*** Material supplied ***

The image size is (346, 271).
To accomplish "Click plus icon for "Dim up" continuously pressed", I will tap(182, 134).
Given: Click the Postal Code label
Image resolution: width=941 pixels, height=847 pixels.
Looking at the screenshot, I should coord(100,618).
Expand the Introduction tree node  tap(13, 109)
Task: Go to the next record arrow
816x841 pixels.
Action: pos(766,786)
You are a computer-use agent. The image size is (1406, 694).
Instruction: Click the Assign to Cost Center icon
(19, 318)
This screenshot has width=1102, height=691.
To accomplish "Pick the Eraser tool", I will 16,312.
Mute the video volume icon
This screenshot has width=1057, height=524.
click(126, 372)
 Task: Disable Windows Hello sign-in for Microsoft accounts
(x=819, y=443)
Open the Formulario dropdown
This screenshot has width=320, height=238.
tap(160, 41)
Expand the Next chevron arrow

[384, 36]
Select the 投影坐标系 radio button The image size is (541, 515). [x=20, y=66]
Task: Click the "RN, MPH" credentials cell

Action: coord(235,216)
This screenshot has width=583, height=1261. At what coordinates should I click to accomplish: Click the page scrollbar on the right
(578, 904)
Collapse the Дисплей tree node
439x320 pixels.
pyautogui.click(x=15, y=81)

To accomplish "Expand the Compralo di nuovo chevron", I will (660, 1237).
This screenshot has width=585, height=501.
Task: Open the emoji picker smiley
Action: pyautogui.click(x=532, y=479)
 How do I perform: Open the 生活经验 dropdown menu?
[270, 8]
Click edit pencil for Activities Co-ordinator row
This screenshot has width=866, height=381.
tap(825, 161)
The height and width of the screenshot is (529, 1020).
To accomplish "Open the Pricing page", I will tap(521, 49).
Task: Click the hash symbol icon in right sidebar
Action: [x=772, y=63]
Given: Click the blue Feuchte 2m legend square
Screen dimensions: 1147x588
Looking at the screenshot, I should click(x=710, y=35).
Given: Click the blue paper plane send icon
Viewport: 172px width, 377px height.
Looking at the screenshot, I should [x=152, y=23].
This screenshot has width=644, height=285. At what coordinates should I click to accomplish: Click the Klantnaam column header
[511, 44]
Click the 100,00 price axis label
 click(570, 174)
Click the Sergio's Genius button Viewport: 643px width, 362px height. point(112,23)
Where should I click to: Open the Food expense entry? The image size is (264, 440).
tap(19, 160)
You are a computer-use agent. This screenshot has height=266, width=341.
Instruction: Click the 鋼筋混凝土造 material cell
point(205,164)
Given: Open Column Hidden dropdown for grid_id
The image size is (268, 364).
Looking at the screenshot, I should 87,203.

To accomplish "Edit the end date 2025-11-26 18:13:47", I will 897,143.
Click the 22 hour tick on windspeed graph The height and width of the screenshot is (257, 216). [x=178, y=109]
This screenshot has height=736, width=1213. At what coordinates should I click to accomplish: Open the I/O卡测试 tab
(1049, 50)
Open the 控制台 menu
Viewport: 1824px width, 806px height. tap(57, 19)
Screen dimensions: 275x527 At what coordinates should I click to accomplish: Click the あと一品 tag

*** End of Material supplied ***

### [Work instructions]
The reply must be a number and nothing more: the count of lines above that contain the word "blue".

### [Exercise output]
2